NCR: In terms of leasing, NCR saw a total of 3.5 mn sq. ft. of office space transactions in H1 2016, registering a 5% drop compared to the same period in 2015. Vacancy levels continued to hover around 20.6% in H1 2016 due to the less-than expected leasing activity. The other services sector drove the office space demand in NCR during this half, backed by strong demand from consulting and e-commerce companies, such as UrbanClap, Cheil, Oyo Rooms, McKinsey and Bechtel.
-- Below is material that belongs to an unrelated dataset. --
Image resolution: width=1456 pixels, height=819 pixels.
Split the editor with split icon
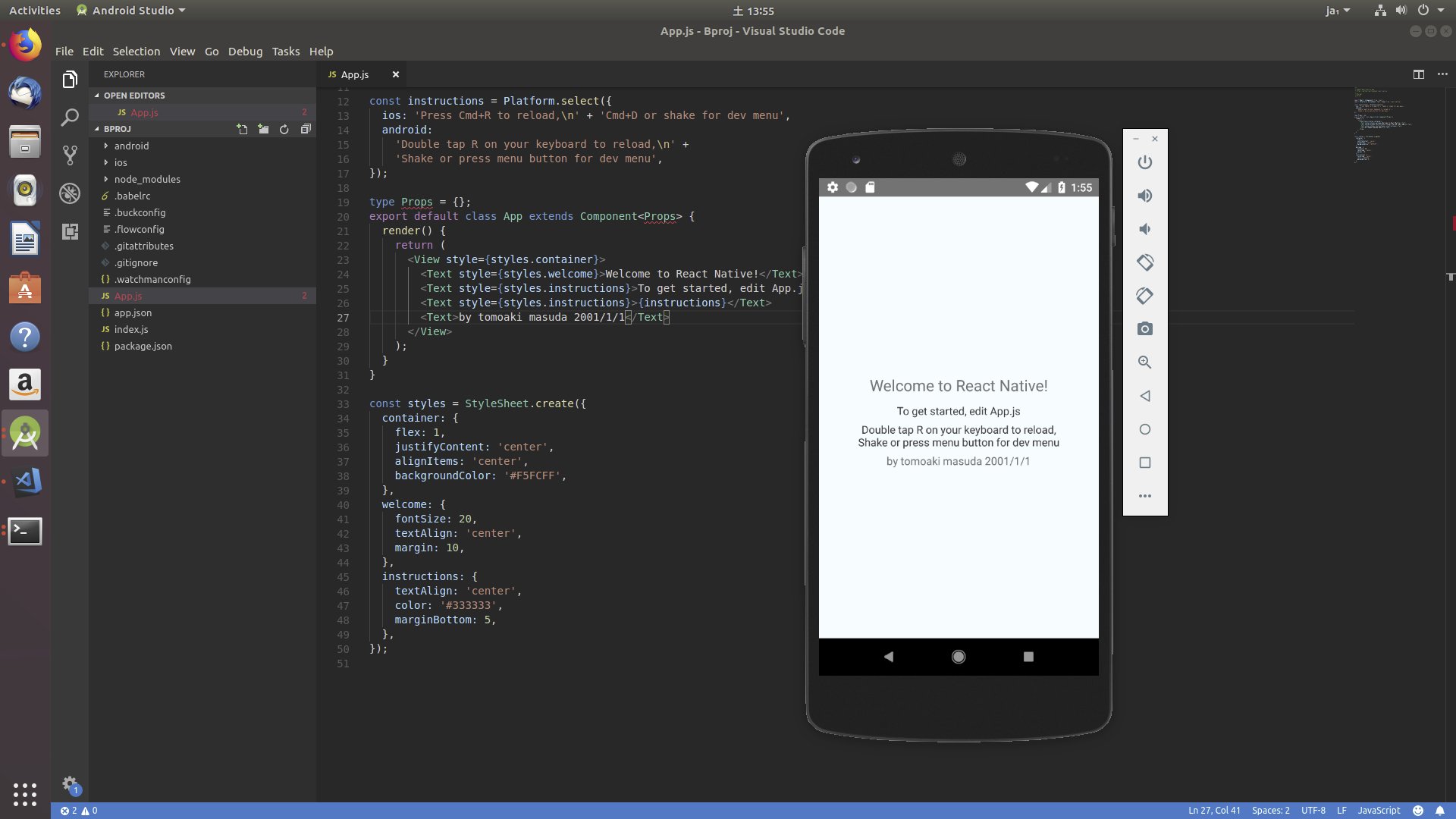(x=1418, y=74)
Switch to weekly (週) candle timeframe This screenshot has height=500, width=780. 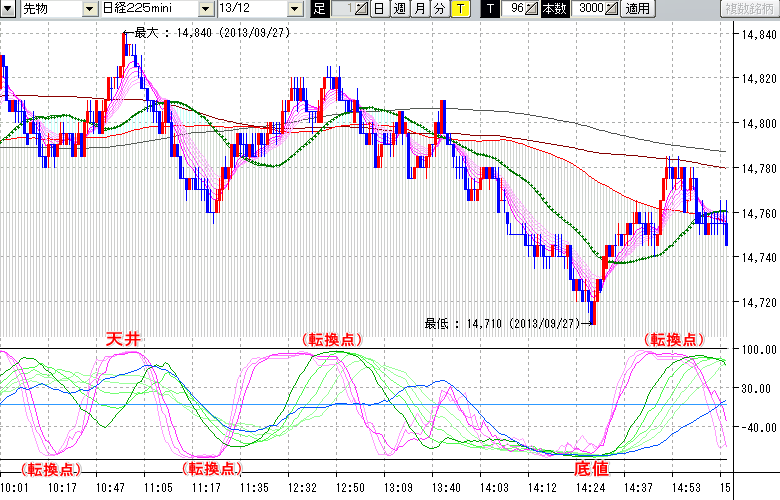click(399, 9)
Going forward, we expect the weighted average rentals to increase by 4% from the current values in H1 2016, to around Rs73 per sq. ft. per month in H2 2016. However, quality office space in the micro-markets of Gurgaon, such DLF CyberCity and Golf Course Road, are expected to witness significant upward pressure on price.
Pune: The trend of demand outstripping supply continued in H1 2016 too, as only 1.3 mn sq. ft. of new supply entered the market. Vacancy levels have reached a historic low of 9% as of June 2016. This is a significant reduction from the 15% vacancy level just a year ago. The IT/ITeS sector has made a sharp turnaround in terms of transactions, as its share jumped to 64% in H1 2016 from under 32% just a year ago. The shares of other industries, including BFSI and manufacturing, have fallen from the previous year’s levels, as the shortage of space in prime areas is delaying the expansion plans of most of the occupiers from these sectors.The average deal size in H1 2016 was reported to be 40,000 sq. ft., which is similar to the H2 2015 level. This, despite the fact that the number of deals have fallen since then, indicates that most of the tenants are choosing to lease larger spaces. The IT/ITeS sector led in terms of big-ticket deals, with Infosys leasing more than 600,000 sq. ft. of space in Hinjewadi during this period. The weighted average rental value is expected to rise by 10% from Rs 56/sq. ft. /month in H2 2015 to more than Rs 61/sq. ft. /month.